Goal of the exercise: Copy out every line of the data exactly.

Dataset content:
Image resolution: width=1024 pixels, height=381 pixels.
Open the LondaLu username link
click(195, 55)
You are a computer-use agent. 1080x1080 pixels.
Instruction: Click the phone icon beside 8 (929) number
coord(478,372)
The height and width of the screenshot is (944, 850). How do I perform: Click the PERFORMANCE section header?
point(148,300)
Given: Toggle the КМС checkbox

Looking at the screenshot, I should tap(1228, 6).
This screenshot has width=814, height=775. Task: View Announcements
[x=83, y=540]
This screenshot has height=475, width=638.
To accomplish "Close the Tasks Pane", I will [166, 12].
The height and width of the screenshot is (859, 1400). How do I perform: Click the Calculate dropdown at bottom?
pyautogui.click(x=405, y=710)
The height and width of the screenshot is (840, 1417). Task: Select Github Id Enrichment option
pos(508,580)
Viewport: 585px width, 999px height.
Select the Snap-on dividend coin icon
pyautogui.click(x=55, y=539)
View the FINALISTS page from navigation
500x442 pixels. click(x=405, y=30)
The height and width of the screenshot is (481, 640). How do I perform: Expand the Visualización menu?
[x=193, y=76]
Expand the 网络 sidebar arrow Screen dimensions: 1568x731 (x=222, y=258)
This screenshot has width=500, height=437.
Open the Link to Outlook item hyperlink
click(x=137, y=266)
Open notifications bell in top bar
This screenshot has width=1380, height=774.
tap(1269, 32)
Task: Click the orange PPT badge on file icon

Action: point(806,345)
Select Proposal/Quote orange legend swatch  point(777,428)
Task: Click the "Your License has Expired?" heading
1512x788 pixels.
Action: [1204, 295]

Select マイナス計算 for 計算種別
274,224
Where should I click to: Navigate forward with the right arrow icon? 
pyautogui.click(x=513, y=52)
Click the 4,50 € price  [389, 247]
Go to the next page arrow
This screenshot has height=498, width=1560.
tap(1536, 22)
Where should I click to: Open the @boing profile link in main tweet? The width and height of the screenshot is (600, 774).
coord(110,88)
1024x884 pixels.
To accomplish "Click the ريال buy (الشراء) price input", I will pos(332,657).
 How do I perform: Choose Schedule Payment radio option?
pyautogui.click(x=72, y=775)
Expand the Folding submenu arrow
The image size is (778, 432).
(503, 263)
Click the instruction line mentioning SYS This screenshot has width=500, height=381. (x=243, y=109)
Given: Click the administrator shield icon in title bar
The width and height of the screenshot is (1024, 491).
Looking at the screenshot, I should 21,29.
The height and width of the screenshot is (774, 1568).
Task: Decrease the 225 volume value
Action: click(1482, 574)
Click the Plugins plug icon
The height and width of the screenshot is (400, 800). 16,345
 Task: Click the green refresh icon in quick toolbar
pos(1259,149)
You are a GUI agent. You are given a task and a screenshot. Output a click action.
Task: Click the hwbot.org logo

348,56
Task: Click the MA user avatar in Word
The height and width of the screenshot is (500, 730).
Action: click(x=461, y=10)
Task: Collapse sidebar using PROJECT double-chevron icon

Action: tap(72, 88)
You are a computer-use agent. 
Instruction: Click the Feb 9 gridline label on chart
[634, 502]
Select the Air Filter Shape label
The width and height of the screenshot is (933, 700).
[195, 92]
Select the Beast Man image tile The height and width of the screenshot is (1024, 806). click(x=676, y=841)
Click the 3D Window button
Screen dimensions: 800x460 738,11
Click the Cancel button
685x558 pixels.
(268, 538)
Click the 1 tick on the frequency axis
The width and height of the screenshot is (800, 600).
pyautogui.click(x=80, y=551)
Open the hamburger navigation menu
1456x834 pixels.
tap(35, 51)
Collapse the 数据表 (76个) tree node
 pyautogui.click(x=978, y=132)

Completed exercise:
Image resolution: width=1024 pixels, height=381 pixels.
Open the LondaLu username link
click(195, 55)
You are a computer-use agent. 1080x1080 pixels.
Instruction: Click the phone icon beside 8 (929) number
coord(478,372)
The height and width of the screenshot is (944, 850). How do I perform: Click the PERFORMANCE section header?
point(148,300)
Given: Toggle the КМС checkbox

Looking at the screenshot, I should tap(1228, 6).
This screenshot has width=814, height=775. Task: View Announcements
[x=83, y=540]
This screenshot has height=475, width=638.
To accomplish "Close the Tasks Pane", I will [166, 12].
The height and width of the screenshot is (859, 1400). How do I perform: Click the Calculate dropdown at bottom?
pyautogui.click(x=405, y=710)
The height and width of the screenshot is (840, 1417). Task: Select Github Id Enrichment option
pos(508,580)
Viewport: 585px width, 999px height.
Select the Snap-on dividend coin icon
pyautogui.click(x=55, y=539)
View the FINALISTS page from navigation
500x442 pixels. click(x=405, y=30)
The height and width of the screenshot is (481, 640). How do I perform: Expand the Visualización menu?
[x=193, y=76]
Expand the 网络 sidebar arrow Screen dimensions: 1568x731 (x=222, y=258)
This screenshot has width=500, height=437.
Open the Link to Outlook item hyperlink
click(x=137, y=266)
Open notifications bell in top bar
This screenshot has width=1380, height=774.
tap(1269, 32)
Task: Click the orange PPT badge on file icon

Action: point(806,345)
Select Proposal/Quote orange legend swatch  point(777,428)
Task: Click the "Your License has Expired?" heading
1512x788 pixels.
Action: [1204, 295]

Select マイナス計算 for 計算種別
274,224
Where should I click to: Navigate forward with the right arrow icon? 
pyautogui.click(x=513, y=52)
Click the 4,50 € price  [389, 247]
Go to the next page arrow
This screenshot has height=498, width=1560.
tap(1536, 22)
Where should I click to: Open the @boing profile link in main tweet? The width and height of the screenshot is (600, 774).
coord(110,88)
1024x884 pixels.
To accomplish "Click the ريال buy (الشراء) price input", I will pos(332,657).
 How do I perform: Choose Schedule Payment radio option?
pyautogui.click(x=72, y=775)
Expand the Folding submenu arrow
The image size is (778, 432).
(503, 263)
Click the instruction line mentioning SYS This screenshot has width=500, height=381. (x=243, y=109)
Given: Click the administrator shield icon in title bar
The width and height of the screenshot is (1024, 491).
Looking at the screenshot, I should 21,29.
The height and width of the screenshot is (774, 1568).
Task: Decrease the 225 volume value
Action: click(1482, 574)
Click the Plugins plug icon
The height and width of the screenshot is (400, 800). 16,345
 Task: Click the green refresh icon in quick toolbar
pos(1259,149)
You are a GUI agent. You are given a task and a screenshot. Output a click action.
Task: Click the hwbot.org logo

348,56
Task: Click the MA user avatar in Word
The height and width of the screenshot is (500, 730).
Action: click(x=461, y=10)
Task: Collapse sidebar using PROJECT double-chevron icon

Action: tap(72, 88)
You are a computer-use agent. 
Instruction: Click the Feb 9 gridline label on chart
[634, 502]
Select the Air Filter Shape label
The width and height of the screenshot is (933, 700).
[195, 92]
Select the Beast Man image tile The height and width of the screenshot is (1024, 806). click(x=676, y=841)
Click the 3D Window button
Screen dimensions: 800x460 738,11
Click the Cancel button
685x558 pixels.
(268, 538)
Click the 1 tick on the frequency axis
The width and height of the screenshot is (800, 600).
pyautogui.click(x=80, y=551)
Open the hamburger navigation menu
1456x834 pixels.
tap(35, 51)
Collapse the 数据表 (76个) tree node
 pyautogui.click(x=978, y=132)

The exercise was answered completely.